(Document text)
Why Fedora? Because You Don’t Need Fedora

I’m often asked “Why is OhioLINK using FEDORA?”  (Just to eliminate any confusion at the start, I’m referring to the FEDORA Digital Object Repository, a project of Cornell’s computer science department and the University of Virginia Libraries, and not the Linux operating system distribution by Redhat.)  There are many reasons, but I was reminded of one recently while reading through the migration documentation for the 2.1.1 release that came out today.

In case of corruption or failure of the repository, the Fedora Rebuild utility can completely rebuild the repository by crawling the digital object XML source files that are stored on disk.

The fedora-rebuild command launches the interactive Fedora Rebuild utility that restores the repository if it somehow became corrupted.   Symptoms of repository corruption include underlying indexes or registries becoming unusable, or the server refusing to start.   The components of the repository that can become corrupted are the SQL relational database and the RDF triplestore that underlie the Fedora repository service.   The SQL database (e.g., MySQL, McKoi, or Oracle) contains a set of registries, as well as metadata to enable simple searching of the repository,  and a cache of digital object profiles to speed up API-A access to the repository.  The triplestore contains RDF triples for key properties of digital objects, datastreams, disseminations, and relationships to create an RDF-based index of the repository (used for more advanced RDF-based searching).
(End Document text)
(Extracted records)
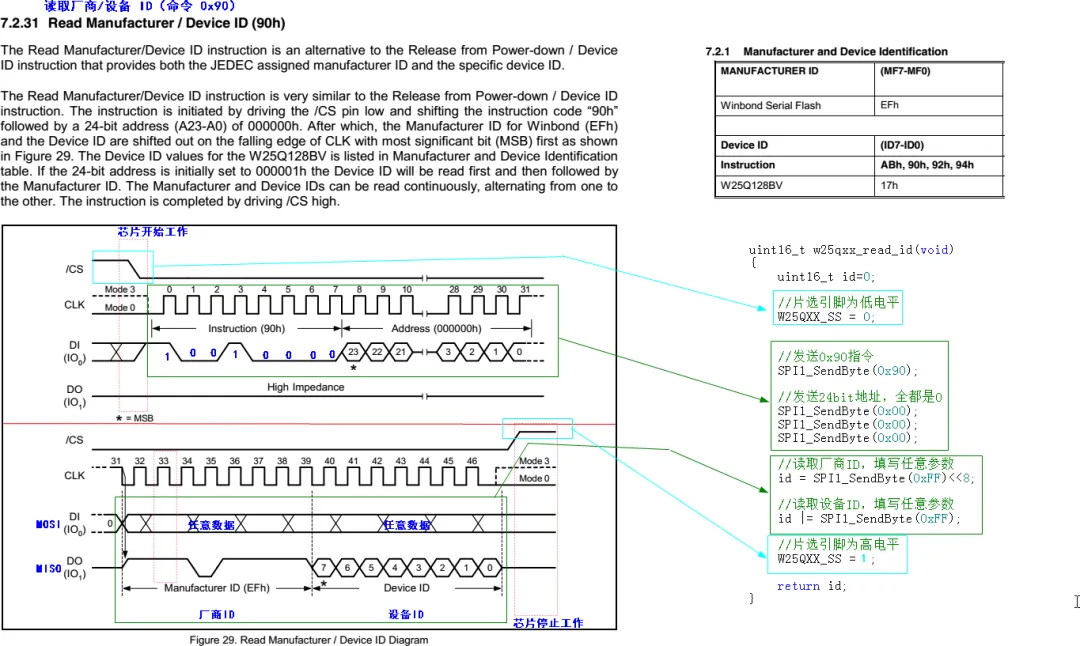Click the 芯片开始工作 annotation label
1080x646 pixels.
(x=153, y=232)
(End Extracted records)
(Extracted records)
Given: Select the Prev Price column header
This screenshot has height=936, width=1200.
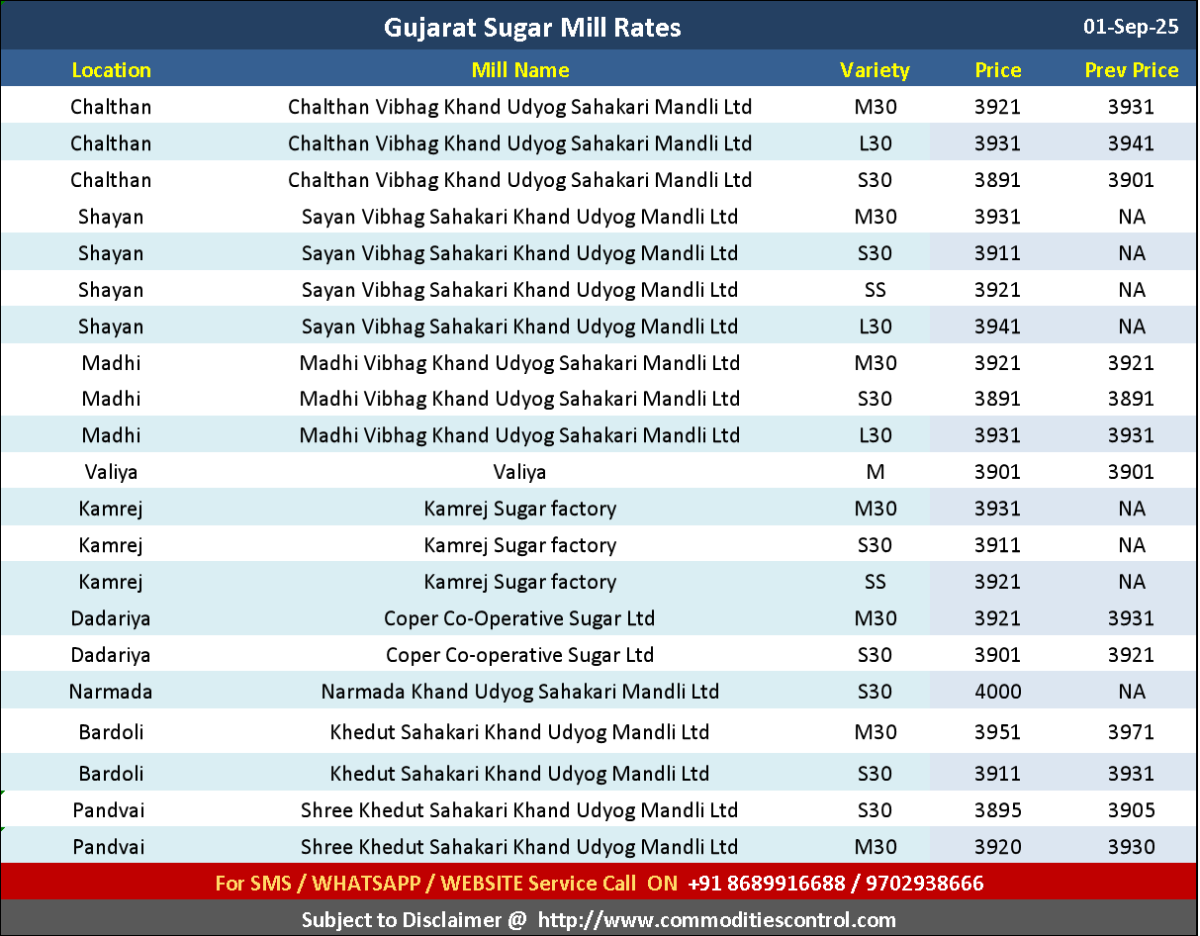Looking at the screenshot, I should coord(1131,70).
(End Extracted records)
» **Exercise instructions**:
#1 In the Fedora post, what does the Fedora Rebuild utility crawl to rebuild the repository?
#2 Name every SQL database the Fedora post gives as an example.
#3 Carry on writing the Fedora post after its final sentence.
The entries have nothing to do with the Fedora post.

» **Answers in order**:
#1 It crawls the digital object XML source files stored on disk.

#2 MySQL, McKoi, Oracle

#3
http://www.fedora.info/download/2.1.1/userdocs/server/cmd-line/index.html#rebuild

Translation?  If your Fedora system blows up — software glitch, disk failure, or heaven forbid a logic bomb — you can restore the entire thing by simply reading files off the disk.  Yep — that’s right.  That large and complex software package only optimizes access to the objects.  The digital objects themselves are stored in a METS-like package called Fedora Object XML (FOXML).  All of the metadata (descriptive, preservation, and relationship to other objects) and managed datastreams that make up a digital object are “serialized” to a single XML file on a file system.  Backup those XML files, and you’ve just created a preservation copy of your entire system.  Don’t like Fedora — or in five years something better comes along — just program the new system to read these METS-like packages, load them into your new system, and away you go.  And, as the above quote from the documentation suggests, if something bad happens to the repository software or database, don’t fret — your worse case scenario is to wipe the system clean, restore the FOXML packages from backup, run the rebuild script, and away you go.

From a preservation perspective, what could be better for the long-term health of your content than a digital object repository system that doesn’t require that you ever use that system at all?

The text was modified to update a link from http://comm.nsdl.org/pipermail/fedora-users/2006-April/001505.html to http://sourceforge.net/mailarchive/forum.php?thread_name=443A7F13.2050605%40virginia.edu&forum_name=fedora-commons-users.

(This post was updated on 27-Oct-2010.)